Ahrefs Site Explorer

There’s no question that a website’s backlink profile is still a major determinant in how well it ranks for its target keywords. From its inception, Google has always regarded links as digital votes confidence that vouch for a website’s authority, trustworthiness and originality.

Of course, we all know by now that not all links are built equal. Many link types can help you gain greater search visibility while an increasing number of links are simply ignored by Google. In some cases, links can be counter-productive and get your website in trouble with search engines. Unnatural and spammy links have been known to trigger both algorithmic and manual penalties which can abruptly tank your website’s organic search traffic.

If you suspect that your site might have been hit with an unnatural link penalty or that it might be at risk of one in the future, it may be time to perform a backlink audit. This guide provides step-by-step instructions on how to perform one using popular tools and a simplified process. Let’s get started.

What is a Backlink Audit?

A backlink audit is a comprehensive review of a website’s backlink profile with the goal of identifying potentially harmful referring links. It can be done manually or with the help of some link audit software platforms.
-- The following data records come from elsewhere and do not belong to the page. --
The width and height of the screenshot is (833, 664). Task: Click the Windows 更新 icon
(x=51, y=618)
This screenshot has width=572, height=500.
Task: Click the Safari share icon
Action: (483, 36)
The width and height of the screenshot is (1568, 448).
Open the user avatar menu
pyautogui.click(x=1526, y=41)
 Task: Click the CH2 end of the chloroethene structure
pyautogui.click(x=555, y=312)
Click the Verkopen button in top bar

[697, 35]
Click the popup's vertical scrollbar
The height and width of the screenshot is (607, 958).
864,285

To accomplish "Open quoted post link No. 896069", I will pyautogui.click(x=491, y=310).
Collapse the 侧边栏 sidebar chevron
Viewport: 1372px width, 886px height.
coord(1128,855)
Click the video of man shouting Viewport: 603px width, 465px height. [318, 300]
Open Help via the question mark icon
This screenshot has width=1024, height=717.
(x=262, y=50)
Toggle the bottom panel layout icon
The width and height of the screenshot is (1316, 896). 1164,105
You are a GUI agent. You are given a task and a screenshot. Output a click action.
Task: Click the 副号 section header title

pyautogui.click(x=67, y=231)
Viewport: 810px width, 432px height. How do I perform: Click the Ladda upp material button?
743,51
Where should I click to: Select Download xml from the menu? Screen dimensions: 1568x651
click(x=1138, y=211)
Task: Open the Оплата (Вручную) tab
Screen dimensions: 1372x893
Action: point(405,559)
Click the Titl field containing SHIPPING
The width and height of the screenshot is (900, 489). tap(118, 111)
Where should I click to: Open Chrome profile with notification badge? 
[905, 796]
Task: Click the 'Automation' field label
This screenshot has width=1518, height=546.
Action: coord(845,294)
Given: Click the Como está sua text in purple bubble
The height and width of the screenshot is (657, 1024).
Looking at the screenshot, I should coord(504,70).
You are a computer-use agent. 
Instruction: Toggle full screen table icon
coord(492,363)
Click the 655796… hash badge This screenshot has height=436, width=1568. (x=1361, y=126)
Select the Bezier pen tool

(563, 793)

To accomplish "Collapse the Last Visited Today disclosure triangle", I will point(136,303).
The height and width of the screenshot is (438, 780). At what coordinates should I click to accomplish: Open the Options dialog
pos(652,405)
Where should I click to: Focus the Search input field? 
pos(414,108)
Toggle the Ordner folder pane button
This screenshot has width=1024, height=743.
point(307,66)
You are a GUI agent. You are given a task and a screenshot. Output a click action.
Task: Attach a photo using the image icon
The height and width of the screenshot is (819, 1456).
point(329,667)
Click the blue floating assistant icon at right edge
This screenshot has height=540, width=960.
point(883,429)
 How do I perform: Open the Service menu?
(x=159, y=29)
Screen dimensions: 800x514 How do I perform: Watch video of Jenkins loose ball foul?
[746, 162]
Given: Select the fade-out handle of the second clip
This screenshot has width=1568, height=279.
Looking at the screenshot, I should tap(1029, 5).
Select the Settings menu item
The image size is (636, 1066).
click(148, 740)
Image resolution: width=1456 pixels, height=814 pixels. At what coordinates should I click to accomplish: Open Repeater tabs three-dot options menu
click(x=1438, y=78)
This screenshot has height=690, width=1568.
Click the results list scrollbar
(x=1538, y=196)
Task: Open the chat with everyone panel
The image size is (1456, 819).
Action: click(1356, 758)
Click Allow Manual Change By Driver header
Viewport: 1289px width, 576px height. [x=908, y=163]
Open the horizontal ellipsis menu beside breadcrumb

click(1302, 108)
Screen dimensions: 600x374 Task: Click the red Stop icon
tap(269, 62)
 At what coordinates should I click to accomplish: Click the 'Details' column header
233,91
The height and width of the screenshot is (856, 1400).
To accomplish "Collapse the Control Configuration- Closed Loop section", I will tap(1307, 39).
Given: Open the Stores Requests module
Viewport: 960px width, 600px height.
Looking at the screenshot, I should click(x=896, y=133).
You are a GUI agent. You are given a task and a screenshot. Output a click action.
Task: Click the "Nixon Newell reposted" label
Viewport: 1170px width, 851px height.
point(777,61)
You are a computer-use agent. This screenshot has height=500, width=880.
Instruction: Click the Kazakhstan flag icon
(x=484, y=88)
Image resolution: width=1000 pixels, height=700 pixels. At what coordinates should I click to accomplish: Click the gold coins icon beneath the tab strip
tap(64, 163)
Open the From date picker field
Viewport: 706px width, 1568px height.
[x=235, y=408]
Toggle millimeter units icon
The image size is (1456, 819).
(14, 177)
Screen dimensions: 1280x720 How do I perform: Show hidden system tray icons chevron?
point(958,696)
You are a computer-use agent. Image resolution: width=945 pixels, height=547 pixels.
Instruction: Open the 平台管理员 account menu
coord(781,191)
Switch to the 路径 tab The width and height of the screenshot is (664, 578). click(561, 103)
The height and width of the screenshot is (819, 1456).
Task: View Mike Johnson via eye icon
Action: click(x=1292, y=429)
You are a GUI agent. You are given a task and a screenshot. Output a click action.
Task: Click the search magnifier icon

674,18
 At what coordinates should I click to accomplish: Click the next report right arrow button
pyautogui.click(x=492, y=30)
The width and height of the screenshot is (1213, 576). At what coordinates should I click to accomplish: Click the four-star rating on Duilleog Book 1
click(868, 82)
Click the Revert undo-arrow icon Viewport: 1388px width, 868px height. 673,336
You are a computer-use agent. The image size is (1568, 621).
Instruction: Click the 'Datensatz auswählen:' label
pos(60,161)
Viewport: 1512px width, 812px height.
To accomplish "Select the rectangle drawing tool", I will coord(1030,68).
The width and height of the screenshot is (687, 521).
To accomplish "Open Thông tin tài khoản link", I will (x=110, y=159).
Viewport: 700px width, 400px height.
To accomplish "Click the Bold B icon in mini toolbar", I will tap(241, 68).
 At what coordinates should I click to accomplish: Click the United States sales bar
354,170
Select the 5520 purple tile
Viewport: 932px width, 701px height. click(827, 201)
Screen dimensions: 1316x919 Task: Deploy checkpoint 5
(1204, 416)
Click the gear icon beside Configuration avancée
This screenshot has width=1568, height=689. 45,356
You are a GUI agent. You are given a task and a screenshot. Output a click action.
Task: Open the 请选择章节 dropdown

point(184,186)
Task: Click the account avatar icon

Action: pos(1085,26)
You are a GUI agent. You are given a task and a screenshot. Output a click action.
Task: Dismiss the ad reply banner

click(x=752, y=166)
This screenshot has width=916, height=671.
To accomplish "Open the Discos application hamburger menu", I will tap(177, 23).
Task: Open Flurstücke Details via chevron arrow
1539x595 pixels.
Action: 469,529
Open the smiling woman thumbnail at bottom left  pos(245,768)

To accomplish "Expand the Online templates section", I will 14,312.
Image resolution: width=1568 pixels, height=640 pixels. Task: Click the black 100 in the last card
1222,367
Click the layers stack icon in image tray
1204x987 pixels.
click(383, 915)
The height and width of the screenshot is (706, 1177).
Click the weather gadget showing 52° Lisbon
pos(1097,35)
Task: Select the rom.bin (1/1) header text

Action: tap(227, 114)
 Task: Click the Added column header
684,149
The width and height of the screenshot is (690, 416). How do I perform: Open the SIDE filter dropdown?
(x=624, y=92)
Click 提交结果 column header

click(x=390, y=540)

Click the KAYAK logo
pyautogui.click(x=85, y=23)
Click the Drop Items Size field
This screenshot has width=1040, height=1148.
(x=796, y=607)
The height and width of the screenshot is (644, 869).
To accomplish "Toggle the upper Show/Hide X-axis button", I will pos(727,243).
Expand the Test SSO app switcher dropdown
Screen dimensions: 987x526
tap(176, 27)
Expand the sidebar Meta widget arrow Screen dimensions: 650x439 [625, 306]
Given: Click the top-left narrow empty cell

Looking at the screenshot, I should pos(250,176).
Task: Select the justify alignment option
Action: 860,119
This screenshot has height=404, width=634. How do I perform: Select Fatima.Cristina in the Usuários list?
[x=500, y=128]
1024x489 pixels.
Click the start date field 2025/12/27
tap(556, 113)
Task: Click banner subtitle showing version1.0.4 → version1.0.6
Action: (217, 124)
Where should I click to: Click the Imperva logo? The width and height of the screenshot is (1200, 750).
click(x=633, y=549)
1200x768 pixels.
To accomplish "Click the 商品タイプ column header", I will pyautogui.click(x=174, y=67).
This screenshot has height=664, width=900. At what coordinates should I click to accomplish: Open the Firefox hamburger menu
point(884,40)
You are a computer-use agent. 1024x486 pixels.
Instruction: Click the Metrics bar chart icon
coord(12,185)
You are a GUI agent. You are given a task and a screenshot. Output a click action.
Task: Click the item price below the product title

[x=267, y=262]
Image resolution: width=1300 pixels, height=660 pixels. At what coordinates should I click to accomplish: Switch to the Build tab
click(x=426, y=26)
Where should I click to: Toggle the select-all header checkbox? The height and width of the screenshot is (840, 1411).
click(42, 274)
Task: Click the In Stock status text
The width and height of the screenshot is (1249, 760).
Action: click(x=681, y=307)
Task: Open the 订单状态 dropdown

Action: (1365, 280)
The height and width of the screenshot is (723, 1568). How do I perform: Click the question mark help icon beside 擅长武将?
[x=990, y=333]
Once the bad links are determined, a webmaster may choose to have them manually removed by referring domains or he may opt to disavow them using Google Search Console.

Why Should You Do a Backlink Audit?

The most common reason people do backlink audits is to try and get a penalty revoked whether it was levied through a manual action or via algorithmic filters. Among the algorithmic sanctions, a Penguin hit may be the most feared.

Some SEOs encourage periodic backlink audits and proactively disavowing low-quality links. For these folks, this is a preventive measure to guard against penalties. Some even claim to see ranking benefits after getting rid of suspect links pointing to their sites.

Do You Need to Audit Your Links?

Short answer: Depends on          who you ask. Some people make a living out of cleaning up other folks’ backlink profiles and they’ll probably say you should. For my part, the answer is simply “maybe, but I doubt it.” Links are an incredibly vague and contentious topic among SEO circles and Google doesn’t help the situation by being perpetually cryptic about the matter. However, there are a few things that they’ve said in the past which I feel are pretty close to the truth:

  • First, I believe that Google indeed has the ability to ignore most of the spammy links out there on the web:

  • Second, I still believe that Google’s algorithms can’t catch every type of unnatural link scheme and they need to manually go after offending webmasters.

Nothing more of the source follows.